Well, given that a number of games have shipped with GLSetup, obviously not all publishers have that rule.

GLSetup is effectively the alternative to WHQL: it just makes sure you have up-to-date OpenGL drivers. As far as I know, WHQL doesn't test OpenGL functionality (well, it may test core functionality, but that hardly matters today...).

GLSetup hasn't been updated for years... The website doesn't even exist anymore.
 
Joe DeFuria said:
No one is arguing that the GL Model doesn't have advantages. Both GL and DX models have some balance between central control / stability and flexibility. For the consumer environment, I just believe that the DX model's balance (toward stability) is better suited. Not that GL is utter crap or something.
I think it's the exact opposite.

OpenGL's "balance" has always been more towards stability than DirectX's has.

One case in point: specifications. OpenGL specifications are very specific. DirectX's are not. DirectX seems to simply give a vague idea of what something is supposed to do, then puts out a reference renderer and then Microsoft basically says, "do what the reference does."

In this way, the existence of refrast in DirectX has allowed Microsoft to get sloppy. Hence we have complaints by various developers of "bugs" in different IHV's drivers that are nothing more than different interpretations of a sloppy spec.

Now, in the same way, I expect OpenGL 2.0 to be more reliable and stable, in the long-run, than DirectX 9 HLSL, due to exacting specifications and multiple IHV's having to write compilers.
 
DeanoC said:
DemoCoder said:
<SNIP>
How about this business case: OpenGL is easier to use and develop in, and you don't need to pay MS $$$ for a dev environment and MSDN access to use it.

Don't change the subject to MS is an evil monopoly. I couldn't care less who makes the tools I use... Just as long as they let me make better games.

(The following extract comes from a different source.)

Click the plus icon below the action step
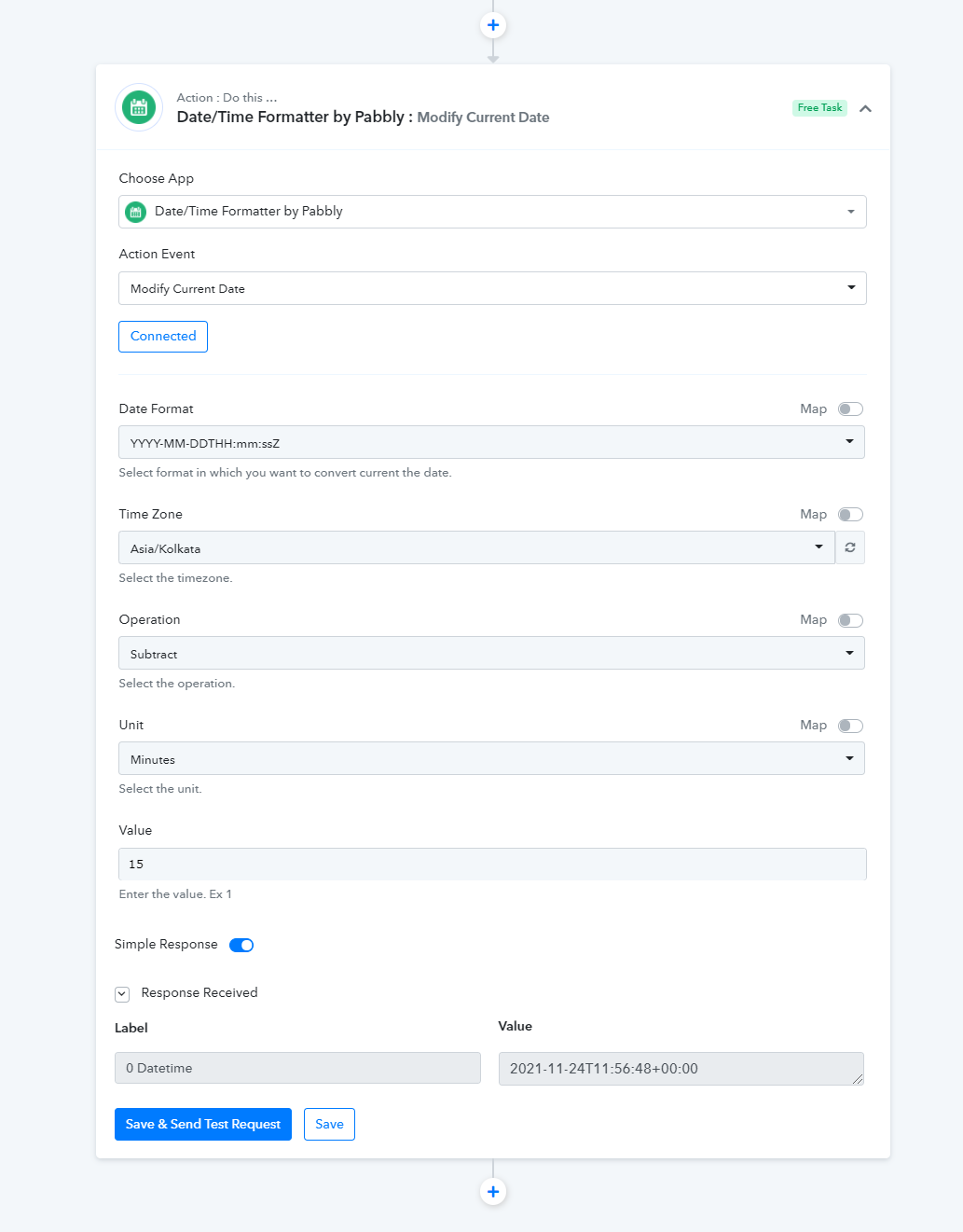The image size is (963, 1232). (493, 1191)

that's the whole crux of this thread - which is the better tool. aside from the fact that in most people's eyes 'better tools' != 'monopoly of the tool maker', you apparently believe ms tends to produce the better tools. why? simply becasue they're available here and now? or becasue they dictate the course of matters on the windows paltform?

IF my fears are unfounded (that there aren't many bugs caused by every vendor doing it all themselves including the small IHVs) fine, you win the argument as the techinical advantages will outway the issue. I have no problem using the best tool to do my job.

small IHV's don't have to reinvent the wheel, i.e. they could, but they don't have to. it's an open standard, after all.

BUT I was answering you honestly that as a professional I CANNOT recommand GLSLANG until I've seen this issue for real. Too much money rests on it, and making a mistake like this would cost people there jobs.

nobody would recommend using glslang for a 1-2years project at this moment. OTH, a business case for a short timespan does not prove anything in the longer run.

GLSLANG deosn't exist in any shipping driver, so for now I have no way of judging number of bugs. With the amount of money we are talking about I'll take the safer option that still gives me a fair amount of the performance the hardware has.

that without a doubt is a valid 'hear'n'now' statemanet. but we must try looking in perspective -- after all GLslang is a perspective, and i believe that's what this whole thread is about - looking in perspective.